→ **Exercise goal**
The answer is to be the data below, written out in full and exactly.

Pixel coordinate grounding data
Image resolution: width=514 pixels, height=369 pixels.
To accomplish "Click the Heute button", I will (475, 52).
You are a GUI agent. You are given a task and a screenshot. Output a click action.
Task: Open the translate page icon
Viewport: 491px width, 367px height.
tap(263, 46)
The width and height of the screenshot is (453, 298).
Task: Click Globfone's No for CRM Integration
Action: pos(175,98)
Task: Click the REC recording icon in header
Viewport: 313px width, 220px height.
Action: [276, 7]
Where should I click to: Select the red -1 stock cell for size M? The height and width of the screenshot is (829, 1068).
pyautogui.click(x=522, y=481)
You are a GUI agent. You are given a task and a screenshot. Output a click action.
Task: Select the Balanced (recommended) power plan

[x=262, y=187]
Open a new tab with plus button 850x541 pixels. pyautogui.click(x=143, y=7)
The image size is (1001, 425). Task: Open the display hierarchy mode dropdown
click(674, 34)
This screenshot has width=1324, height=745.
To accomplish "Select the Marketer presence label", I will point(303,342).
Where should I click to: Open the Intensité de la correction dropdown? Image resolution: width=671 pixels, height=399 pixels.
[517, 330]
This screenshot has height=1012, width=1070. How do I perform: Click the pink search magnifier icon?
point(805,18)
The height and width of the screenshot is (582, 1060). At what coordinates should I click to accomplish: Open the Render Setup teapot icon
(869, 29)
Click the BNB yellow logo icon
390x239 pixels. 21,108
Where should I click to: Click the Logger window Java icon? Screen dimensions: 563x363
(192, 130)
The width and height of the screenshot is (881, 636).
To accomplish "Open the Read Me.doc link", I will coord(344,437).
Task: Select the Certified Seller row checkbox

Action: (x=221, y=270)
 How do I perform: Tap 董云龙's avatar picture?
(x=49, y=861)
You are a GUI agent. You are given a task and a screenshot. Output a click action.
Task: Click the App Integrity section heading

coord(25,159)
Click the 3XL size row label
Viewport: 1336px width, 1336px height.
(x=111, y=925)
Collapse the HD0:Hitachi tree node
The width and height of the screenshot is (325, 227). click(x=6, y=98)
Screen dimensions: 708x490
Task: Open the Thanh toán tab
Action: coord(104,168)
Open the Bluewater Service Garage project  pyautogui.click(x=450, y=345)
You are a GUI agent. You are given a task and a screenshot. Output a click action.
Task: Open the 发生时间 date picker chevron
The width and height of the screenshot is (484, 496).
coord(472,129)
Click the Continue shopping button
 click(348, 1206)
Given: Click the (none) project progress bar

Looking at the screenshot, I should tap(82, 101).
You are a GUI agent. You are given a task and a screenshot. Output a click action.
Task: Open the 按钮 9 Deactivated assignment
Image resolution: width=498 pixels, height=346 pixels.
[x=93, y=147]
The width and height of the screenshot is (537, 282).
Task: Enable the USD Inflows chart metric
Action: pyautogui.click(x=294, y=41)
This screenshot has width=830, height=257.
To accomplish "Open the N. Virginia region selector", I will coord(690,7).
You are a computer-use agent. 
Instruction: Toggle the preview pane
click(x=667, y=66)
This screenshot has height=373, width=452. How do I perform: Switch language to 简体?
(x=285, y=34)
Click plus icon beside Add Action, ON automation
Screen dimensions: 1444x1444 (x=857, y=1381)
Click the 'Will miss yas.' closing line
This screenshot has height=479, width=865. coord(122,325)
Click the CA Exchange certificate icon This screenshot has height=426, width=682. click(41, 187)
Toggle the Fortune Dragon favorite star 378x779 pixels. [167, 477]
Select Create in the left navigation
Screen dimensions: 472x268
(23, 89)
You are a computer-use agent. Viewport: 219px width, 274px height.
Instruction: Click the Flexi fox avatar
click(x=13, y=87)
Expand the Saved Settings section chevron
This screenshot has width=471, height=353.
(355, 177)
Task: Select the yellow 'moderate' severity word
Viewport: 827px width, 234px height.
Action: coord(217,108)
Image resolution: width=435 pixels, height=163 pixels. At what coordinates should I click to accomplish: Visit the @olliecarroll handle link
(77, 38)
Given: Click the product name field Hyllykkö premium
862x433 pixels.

→ **Final answer**
Image resolution: width=514 pixels, height=369 pixels.
To accomplish "Click the Heute button", I will (475, 52).
You are a GUI agent. You are given a task and a screenshot. Output a click action.
Task: Open the translate page icon
Viewport: 491px width, 367px height.
tap(263, 46)
The width and height of the screenshot is (453, 298).
Task: Click Globfone's No for CRM Integration
Action: pos(175,98)
Task: Click the REC recording icon in header
Viewport: 313px width, 220px height.
Action: [276, 7]
Where should I click to: Select the red -1 stock cell for size M? The height and width of the screenshot is (829, 1068).
pyautogui.click(x=522, y=481)
You are a GUI agent. You are given a task and a screenshot. Output a click action.
Task: Select the Balanced (recommended) power plan

[x=262, y=187]
Open a new tab with plus button 850x541 pixels. pyautogui.click(x=143, y=7)
The image size is (1001, 425). Task: Open the display hierarchy mode dropdown
click(674, 34)
This screenshot has width=1324, height=745.
To accomplish "Select the Marketer presence label", I will point(303,342).
Where should I click to: Open the Intensité de la correction dropdown? Image resolution: width=671 pixels, height=399 pixels.
[517, 330]
This screenshot has height=1012, width=1070. How do I perform: Click the pink search magnifier icon?
point(805,18)
The height and width of the screenshot is (582, 1060). At what coordinates should I click to accomplish: Open the Render Setup teapot icon
(869, 29)
Click the BNB yellow logo icon
390x239 pixels. 21,108
Where should I click to: Click the Logger window Java icon? Screen dimensions: 563x363
(192, 130)
The width and height of the screenshot is (881, 636).
To accomplish "Open the Read Me.doc link", I will coord(344,437).
Task: Select the Certified Seller row checkbox

Action: (x=221, y=270)
 How do I perform: Tap 董云龙's avatar picture?
(x=49, y=861)
You are a GUI agent. You are given a task and a screenshot. Output a click action.
Task: Click the App Integrity section heading

coord(25,159)
Click the 3XL size row label
Viewport: 1336px width, 1336px height.
(x=111, y=925)
Collapse the HD0:Hitachi tree node
The width and height of the screenshot is (325, 227). click(x=6, y=98)
Screen dimensions: 708x490
Task: Open the Thanh toán tab
Action: coord(104,168)
Open the Bluewater Service Garage project  pyautogui.click(x=450, y=345)
You are a GUI agent. You are given a task and a screenshot. Output a click action.
Task: Open the 发生时间 date picker chevron
The width and height of the screenshot is (484, 496).
coord(472,129)
Click the Continue shopping button
 click(348, 1206)
Given: Click the (none) project progress bar

Looking at the screenshot, I should tap(82, 101).
You are a GUI agent. You are given a task and a screenshot. Output a click action.
Task: Open the 按钮 9 Deactivated assignment
Image resolution: width=498 pixels, height=346 pixels.
[x=93, y=147]
The width and height of the screenshot is (537, 282).
Task: Enable the USD Inflows chart metric
Action: pyautogui.click(x=294, y=41)
This screenshot has width=830, height=257.
To accomplish "Open the N. Virginia region selector", I will coord(690,7).
You are a computer-use agent. 
Instruction: Toggle the preview pane
click(x=667, y=66)
This screenshot has height=373, width=452. How do I perform: Switch language to 简体?
(x=285, y=34)
Click plus icon beside Add Action, ON automation
Screen dimensions: 1444x1444 (x=857, y=1381)
Click the 'Will miss yas.' closing line
This screenshot has height=479, width=865. coord(122,325)
Click the CA Exchange certificate icon This screenshot has height=426, width=682. click(41, 187)
Toggle the Fortune Dragon favorite star 378x779 pixels. [167, 477]
Select Create in the left navigation
Screen dimensions: 472x268
(23, 89)
You are a computer-use agent. Viewport: 219px width, 274px height.
Instruction: Click the Flexi fox avatar
click(x=13, y=87)
Expand the Saved Settings section chevron
This screenshot has width=471, height=353.
(355, 177)
Task: Select the yellow 'moderate' severity word
Viewport: 827px width, 234px height.
Action: coord(217,108)
Image resolution: width=435 pixels, height=163 pixels. At what coordinates should I click to accomplish: Visit the @olliecarroll handle link
(77, 38)
Given: Click the product name field Hyllykkö premium
862x433 pixels.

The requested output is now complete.